Financial conditions continue to improve both in Canada and in the United States, signaling stability in markets and setting the groundwork for economic growth.
RSM’s proprietary financial conditions indexes are based on the level of risk or accommodation in four asset markets: stocks, money markets, bonds and commodities.
Financial conditions index values of zero indicate normal, or neutral, levels of risk in the security markets. Positive values signal lower, or accommodative, levels of risk than would ordinarily be expected.
Read more of RSM Canada’s insights on the Canadian economy and the middle market.
Negative values indicate more risk than would normally be expected. Canada’s financial conditions have recently been neutral, having recovered from the inflation shock of the past two years.
The equity market is currently 1.2 standard deviations above normal, enough to push the composite financial conditions index above zero, while the fixed income and the commodity markets retain an insignificant level of excess risk.
There is a similar situation in American financial markets, with equity markets reacting to the prospect of continued economic growth and improved corporate earnings, while the fixed income markets react to the gradual easing of monetary policy.
The propensity to borrow or lend
In periods of economic stress, investors will require higher rates of return to compensate for the higher risk and banks will tighten their lending requirements.
As of the end of October, Canada’s financial conditions have continued to improve in terms of return and stability. That implies that bank lending conditions will become less restrictive compared with the past two years of geopolitical upheaval and the inflation shock.

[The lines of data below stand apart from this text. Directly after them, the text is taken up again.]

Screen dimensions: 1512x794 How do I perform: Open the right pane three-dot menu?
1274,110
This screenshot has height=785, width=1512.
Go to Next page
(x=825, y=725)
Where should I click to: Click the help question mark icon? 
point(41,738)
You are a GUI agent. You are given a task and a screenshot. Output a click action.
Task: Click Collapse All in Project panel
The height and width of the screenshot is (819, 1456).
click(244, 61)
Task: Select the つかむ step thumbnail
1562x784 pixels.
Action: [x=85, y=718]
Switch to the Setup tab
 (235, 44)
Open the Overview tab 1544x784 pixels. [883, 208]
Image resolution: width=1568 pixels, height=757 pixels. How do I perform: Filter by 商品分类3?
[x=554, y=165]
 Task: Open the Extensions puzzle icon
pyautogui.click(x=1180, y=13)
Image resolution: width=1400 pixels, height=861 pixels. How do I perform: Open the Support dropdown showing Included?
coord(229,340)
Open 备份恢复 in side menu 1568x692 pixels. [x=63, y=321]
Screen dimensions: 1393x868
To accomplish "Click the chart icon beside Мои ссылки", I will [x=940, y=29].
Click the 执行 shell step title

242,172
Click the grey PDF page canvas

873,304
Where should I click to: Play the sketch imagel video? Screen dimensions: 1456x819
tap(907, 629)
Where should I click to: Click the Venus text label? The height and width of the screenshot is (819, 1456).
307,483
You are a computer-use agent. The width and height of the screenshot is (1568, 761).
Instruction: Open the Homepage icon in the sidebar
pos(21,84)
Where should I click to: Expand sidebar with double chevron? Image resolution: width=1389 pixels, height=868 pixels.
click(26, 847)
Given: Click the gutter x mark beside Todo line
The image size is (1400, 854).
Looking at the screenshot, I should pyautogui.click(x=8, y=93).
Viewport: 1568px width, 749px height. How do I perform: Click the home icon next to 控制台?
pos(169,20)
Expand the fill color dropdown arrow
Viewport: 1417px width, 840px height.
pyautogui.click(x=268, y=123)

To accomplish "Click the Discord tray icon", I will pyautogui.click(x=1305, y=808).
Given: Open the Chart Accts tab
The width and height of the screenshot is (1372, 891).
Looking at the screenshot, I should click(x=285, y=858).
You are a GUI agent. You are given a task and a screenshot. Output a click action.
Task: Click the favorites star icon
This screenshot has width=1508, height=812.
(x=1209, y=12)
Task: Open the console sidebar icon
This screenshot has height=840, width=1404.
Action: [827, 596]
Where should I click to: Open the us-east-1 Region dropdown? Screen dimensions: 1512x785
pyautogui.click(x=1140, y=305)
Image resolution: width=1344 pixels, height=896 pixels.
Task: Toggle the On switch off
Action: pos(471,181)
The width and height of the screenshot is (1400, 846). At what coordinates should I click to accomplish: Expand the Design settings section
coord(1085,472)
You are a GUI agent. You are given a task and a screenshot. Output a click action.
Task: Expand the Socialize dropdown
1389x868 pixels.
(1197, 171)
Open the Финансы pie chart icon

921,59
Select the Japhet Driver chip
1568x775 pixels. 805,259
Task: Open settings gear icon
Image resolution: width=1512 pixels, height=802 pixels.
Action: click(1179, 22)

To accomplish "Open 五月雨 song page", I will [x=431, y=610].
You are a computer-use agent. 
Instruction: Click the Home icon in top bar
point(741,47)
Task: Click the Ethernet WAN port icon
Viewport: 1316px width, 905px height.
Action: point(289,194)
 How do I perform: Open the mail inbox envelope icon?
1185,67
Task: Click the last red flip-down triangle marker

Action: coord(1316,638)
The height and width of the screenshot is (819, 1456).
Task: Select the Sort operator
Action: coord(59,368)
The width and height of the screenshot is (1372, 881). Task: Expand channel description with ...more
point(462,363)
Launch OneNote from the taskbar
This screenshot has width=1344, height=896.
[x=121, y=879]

The next Bank of Canada’s Senior Loan Officer Survey will be released on Nov. 15.
An upward sloping yield curve
We expect Canada’s yield curve to continue to normalize as the Bank of Canada pushes its policy rate lower.
Inflation has dropped to the midpoint of the central bank’s 1 per cent to 3 per cent target, which implies a real (inflation-adjusted) interest rate of only 1.39 per cent for a five-year Treasury bond (plus the normal spread for a corporate bond). These low real interest rates should invite business investment in productivity.
Yields at the front end of the curve are determined as present values of the Bank of Canada’s policy rate. The two-year Treasury bond yield of 3.09 per cent at the end of October suggests a terminal rate policy rate of less than 3 per cent, confirming the forward market’s implied rate of 2.8 per cent by the third quarter next year.
Business loans and mortgages
Five-year Treasury yields also respond to expectations of the policy rate. Because of the conventions of Canada’s housing market, that means that Canadian five-year mortgage rates will react more to Bank of Canada policy than 30-year mortgages in the United States react to rate changes by the Federal Reserve.
Quantitative tightening
We expect the Bank of Canada to reduce its holdings of Treasury bonds by attrition and not replace bonds that have matured.
Those assets were purchased during the pandemic to ensure liquidity in the bond markets and to pressure long-term yields lower.
A policy of gradual attrition of central bank holdings should be more or less neutral for bond yields, with the market for longer-term securities reacting to expectations for growth.
Long-term bond yields
Because we expect the collaboration between Canada and the United States to continue, though with a more accommodative monetary policy in Canada and slower growth, we would expect long-term rates in Canada to trade lower than in the U.S.
The consensus projection for U.S. 10-year bond yields is 3.75% next year. The consensus expectation for the Canadian 10-year note is 2.85%, with a slightly lower yield spread of roughly 90 basis points.
Commodity prices and the Canadian dollar
The CRB commodity price index has dropped by 20 per cent since peaking in April 2022. That includes a 31% drop in crude oil.
Over that same period, the trade-weighted Canadian dollar has lost roughly 8 per cent of its value, accounting for a substantial drop in the value of Canada’s nominal gross domestic product.
And with slower immigration, reduced consumer spending and falling interest rates, the Canadian dollar is likely to drift lower.